The mother of two children at Centennial School, which is slated to close along with East Heights and Riverside schools, isn't alone. The district's projected savings from consolidation has been repeatedly challenged by school board candidates rallying against the closing of the schools and the proposed $59 million bond for school construction.
Until Wednesday, the district offered no itemized numbers to back its claim.
"That caused me to become frustrated," Denneler said. "That information should be available to patrons of the district."
Scott Morgan, school board president, released an accounting of the $1.43 million in net savings the district would reap during the 2003-2004 school year if Riverside, Centennial and East Heights were not operating.
"These are hard numbers," Morgan said. "We can budget off of them."
Here's a savings breakdown: Riverside, $529,997; Centennial, $483,032; East Heights, $482,226.
About $1 million in expenditures at the three schools would follow students to their new schools, Morgan said.
He said consolidation would reduce the need for three principals who now account for $203,000 in salary and benefits. Based on enrollment projections, he said, reducing the number of elementary schools to 15 would require the employment of 10 fewer classroom teachers, saving $431,000.
Teachers from Riverside, Centennial and East Heights would be shifted to other schools to cover enrollment increases, retirements and resignations, he said.
"Ten teachers ... would more than be made up by attrition," Morgan said.
He said savings in 17 other categories ranging from nursing to utilities and special education to insurance would generate the remainder of the $1.4 million.
During the primary campaign for school board, candidates questioned the district's assertion that consolidation would free $1.4 million for reinvestment in teacher salaries and academic programs.
Cille King, who finished seventh in the primary to advance to the April 1 general election, said she was convinced that the district's number was a work of fiction.
"I think that anywhere near $1.4 million savings is not realistic," King said.
She said Lawrence district officials had previously touted inflated numbers on what would be saved by closing Grant School, which happened last year.
Morgan, who also advanced to the general election, said the financial summary of consolidation savings was a good-faith effort to give voters information they needed to make a decision about the bond.

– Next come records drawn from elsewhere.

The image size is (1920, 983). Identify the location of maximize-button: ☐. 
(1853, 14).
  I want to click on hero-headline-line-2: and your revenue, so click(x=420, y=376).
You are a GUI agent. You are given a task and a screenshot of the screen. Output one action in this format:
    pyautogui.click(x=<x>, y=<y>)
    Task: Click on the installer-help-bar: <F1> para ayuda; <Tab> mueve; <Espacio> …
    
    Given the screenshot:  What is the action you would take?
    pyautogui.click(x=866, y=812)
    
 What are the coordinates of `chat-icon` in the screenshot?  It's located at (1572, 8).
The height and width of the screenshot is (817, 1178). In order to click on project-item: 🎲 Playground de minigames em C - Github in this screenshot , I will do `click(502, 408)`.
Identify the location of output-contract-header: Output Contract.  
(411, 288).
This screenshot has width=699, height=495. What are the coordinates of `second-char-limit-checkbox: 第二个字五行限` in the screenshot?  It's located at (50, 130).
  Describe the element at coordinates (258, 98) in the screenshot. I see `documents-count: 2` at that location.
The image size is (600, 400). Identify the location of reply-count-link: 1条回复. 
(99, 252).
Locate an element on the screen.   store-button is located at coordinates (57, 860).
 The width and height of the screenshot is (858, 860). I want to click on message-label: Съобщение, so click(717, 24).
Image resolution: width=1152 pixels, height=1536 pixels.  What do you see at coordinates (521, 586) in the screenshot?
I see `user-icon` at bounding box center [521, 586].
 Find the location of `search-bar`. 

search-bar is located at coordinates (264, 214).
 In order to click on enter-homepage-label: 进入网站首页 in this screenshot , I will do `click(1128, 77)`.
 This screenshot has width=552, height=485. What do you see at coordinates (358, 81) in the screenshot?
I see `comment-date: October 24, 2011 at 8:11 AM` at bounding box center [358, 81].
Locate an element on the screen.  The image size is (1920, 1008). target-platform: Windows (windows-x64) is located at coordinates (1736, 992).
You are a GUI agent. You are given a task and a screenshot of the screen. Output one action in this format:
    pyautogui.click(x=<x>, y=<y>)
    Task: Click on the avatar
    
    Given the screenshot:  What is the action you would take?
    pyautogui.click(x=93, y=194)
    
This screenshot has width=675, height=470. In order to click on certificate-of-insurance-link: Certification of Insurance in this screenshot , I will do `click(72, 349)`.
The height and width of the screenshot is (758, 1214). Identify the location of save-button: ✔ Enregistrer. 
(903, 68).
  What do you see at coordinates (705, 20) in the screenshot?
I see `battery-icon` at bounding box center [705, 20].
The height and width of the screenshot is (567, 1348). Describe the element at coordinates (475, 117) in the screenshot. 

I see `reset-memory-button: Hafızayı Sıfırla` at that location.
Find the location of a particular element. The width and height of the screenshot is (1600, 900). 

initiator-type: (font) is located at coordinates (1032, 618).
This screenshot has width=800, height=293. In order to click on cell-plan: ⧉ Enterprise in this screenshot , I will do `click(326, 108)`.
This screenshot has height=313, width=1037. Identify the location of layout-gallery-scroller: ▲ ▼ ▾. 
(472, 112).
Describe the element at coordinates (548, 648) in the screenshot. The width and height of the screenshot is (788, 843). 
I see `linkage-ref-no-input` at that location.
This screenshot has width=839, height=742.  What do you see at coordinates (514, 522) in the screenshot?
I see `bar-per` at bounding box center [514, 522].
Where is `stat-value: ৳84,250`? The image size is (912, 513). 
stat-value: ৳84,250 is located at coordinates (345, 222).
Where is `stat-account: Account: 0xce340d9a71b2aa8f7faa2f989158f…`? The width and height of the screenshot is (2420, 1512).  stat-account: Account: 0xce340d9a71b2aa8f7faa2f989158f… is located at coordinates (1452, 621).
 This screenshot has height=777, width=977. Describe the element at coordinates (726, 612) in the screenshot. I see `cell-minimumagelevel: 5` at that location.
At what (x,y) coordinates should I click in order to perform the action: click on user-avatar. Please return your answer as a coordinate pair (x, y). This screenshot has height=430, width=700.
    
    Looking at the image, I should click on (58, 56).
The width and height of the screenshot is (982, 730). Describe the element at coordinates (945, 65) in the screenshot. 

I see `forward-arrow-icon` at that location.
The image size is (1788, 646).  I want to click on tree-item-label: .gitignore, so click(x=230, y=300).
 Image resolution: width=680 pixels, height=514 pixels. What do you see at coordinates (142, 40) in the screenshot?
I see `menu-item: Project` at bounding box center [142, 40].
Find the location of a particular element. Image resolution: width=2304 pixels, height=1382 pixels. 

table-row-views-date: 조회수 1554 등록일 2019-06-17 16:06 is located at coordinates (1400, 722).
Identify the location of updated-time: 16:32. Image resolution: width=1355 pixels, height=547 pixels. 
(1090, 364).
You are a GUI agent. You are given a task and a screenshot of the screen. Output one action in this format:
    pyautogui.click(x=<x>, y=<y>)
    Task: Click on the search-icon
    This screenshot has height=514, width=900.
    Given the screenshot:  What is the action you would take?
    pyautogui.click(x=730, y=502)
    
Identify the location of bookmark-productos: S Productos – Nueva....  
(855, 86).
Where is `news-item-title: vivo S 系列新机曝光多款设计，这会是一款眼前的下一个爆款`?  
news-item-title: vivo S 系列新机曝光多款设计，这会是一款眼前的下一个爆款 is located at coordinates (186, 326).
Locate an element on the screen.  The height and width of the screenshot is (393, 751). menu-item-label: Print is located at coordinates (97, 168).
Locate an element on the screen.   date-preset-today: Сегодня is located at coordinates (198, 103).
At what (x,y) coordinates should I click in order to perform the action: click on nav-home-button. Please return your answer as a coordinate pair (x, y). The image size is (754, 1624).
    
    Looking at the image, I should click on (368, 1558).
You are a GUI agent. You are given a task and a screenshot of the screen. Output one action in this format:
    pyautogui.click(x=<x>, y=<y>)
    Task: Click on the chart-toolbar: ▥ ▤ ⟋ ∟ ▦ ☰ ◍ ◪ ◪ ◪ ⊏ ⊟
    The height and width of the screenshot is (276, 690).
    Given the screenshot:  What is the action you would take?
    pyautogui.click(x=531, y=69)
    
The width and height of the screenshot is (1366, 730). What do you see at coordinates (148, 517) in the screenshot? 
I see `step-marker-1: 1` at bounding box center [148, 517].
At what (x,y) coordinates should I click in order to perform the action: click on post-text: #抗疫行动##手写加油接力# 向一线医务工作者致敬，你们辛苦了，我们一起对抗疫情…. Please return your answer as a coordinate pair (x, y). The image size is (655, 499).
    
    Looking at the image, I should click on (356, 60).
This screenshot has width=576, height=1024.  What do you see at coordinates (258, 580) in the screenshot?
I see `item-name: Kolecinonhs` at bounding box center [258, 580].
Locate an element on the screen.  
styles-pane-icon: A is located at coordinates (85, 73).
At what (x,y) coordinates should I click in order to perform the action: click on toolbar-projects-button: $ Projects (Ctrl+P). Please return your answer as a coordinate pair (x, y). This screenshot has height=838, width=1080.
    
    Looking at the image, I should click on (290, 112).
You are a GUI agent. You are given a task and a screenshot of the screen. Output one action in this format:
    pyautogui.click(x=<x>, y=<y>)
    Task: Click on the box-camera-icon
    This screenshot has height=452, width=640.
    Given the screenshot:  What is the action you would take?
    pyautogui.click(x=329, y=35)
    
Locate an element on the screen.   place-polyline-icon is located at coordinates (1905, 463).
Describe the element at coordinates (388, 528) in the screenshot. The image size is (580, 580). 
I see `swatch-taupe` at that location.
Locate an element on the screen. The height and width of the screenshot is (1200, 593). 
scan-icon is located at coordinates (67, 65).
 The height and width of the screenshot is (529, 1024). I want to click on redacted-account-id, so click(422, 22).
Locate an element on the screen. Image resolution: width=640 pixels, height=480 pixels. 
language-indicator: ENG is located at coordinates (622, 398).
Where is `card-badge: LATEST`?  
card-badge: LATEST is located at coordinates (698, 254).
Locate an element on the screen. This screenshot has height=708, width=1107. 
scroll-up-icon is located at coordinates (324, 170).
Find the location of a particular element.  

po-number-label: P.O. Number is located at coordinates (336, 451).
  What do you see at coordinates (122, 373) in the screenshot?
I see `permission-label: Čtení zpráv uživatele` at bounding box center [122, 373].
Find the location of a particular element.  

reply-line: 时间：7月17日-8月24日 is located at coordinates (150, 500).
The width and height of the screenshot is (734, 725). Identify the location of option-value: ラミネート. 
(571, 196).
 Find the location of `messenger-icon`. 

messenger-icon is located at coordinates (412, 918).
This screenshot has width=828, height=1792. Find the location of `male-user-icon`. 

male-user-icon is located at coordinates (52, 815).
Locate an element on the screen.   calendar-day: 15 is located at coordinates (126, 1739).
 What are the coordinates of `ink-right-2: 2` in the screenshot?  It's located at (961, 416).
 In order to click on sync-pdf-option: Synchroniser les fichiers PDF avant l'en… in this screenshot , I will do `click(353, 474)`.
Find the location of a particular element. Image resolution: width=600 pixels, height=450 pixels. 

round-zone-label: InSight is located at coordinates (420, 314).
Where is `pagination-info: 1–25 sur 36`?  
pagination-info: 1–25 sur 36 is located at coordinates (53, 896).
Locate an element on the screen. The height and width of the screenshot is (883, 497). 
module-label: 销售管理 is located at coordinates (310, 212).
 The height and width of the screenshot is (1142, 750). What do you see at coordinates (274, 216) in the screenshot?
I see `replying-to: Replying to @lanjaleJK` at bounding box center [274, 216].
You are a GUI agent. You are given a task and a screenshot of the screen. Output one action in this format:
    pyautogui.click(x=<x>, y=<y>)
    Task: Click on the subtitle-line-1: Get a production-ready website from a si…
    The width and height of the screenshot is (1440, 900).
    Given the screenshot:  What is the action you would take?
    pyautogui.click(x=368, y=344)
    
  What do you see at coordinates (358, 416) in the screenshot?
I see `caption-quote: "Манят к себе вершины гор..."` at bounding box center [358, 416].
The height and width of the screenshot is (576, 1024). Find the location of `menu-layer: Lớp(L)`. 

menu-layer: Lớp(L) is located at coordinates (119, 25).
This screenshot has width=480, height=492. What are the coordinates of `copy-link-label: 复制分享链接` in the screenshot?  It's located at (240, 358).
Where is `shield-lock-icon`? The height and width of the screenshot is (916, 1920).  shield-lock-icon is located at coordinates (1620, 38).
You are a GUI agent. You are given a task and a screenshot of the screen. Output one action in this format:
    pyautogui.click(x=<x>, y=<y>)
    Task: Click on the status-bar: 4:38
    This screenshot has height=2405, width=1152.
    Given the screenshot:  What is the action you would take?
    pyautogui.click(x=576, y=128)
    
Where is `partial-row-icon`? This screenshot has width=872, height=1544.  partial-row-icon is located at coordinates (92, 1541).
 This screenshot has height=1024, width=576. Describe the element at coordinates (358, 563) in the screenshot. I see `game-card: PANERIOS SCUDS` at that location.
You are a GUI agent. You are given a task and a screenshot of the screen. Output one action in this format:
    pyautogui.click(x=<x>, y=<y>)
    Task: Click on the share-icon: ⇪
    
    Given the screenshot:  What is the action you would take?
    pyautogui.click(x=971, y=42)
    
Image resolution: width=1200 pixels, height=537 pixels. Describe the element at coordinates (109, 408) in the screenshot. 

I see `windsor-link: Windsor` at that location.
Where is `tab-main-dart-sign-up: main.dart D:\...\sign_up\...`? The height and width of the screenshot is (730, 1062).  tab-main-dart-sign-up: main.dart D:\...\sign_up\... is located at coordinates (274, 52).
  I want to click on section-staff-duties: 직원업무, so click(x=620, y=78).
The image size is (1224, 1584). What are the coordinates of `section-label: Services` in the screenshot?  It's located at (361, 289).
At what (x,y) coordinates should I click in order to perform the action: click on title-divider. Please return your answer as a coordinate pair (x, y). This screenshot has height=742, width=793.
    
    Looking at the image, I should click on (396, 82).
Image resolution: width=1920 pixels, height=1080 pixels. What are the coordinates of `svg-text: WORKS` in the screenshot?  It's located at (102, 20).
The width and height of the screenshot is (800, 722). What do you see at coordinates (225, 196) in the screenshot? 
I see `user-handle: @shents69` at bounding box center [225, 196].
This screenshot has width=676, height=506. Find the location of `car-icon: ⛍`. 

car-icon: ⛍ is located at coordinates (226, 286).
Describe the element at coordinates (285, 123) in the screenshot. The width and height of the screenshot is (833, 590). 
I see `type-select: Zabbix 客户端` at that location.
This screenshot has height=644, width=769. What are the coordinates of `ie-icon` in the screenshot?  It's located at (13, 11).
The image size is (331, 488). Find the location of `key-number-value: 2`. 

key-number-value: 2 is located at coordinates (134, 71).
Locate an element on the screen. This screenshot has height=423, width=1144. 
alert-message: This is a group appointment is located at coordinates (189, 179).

"It does no good to mislead the public," he said. "This says the district isn't lying to them."
Though Denneler hadn't had opportunity to fully review the information Wednesday, she said the document would be important to shaping her opinion about the district's facility planning. Her two children -- a third-grader and a kindergartner -- attend Centennial, and consolidation is an emotional issue in her household.
She began asking district staff for a detailed summary of projected savings in mid-February, but to no avail.
Recent comments by school board member Austin Turney that budget problems might prompt closure of Centennial and East Heights in May added urgency to the quest for details, she said.
"It's a hard pill to swallow," Denneler said. "It's my kids' school. We need to be informed and understand what is going on."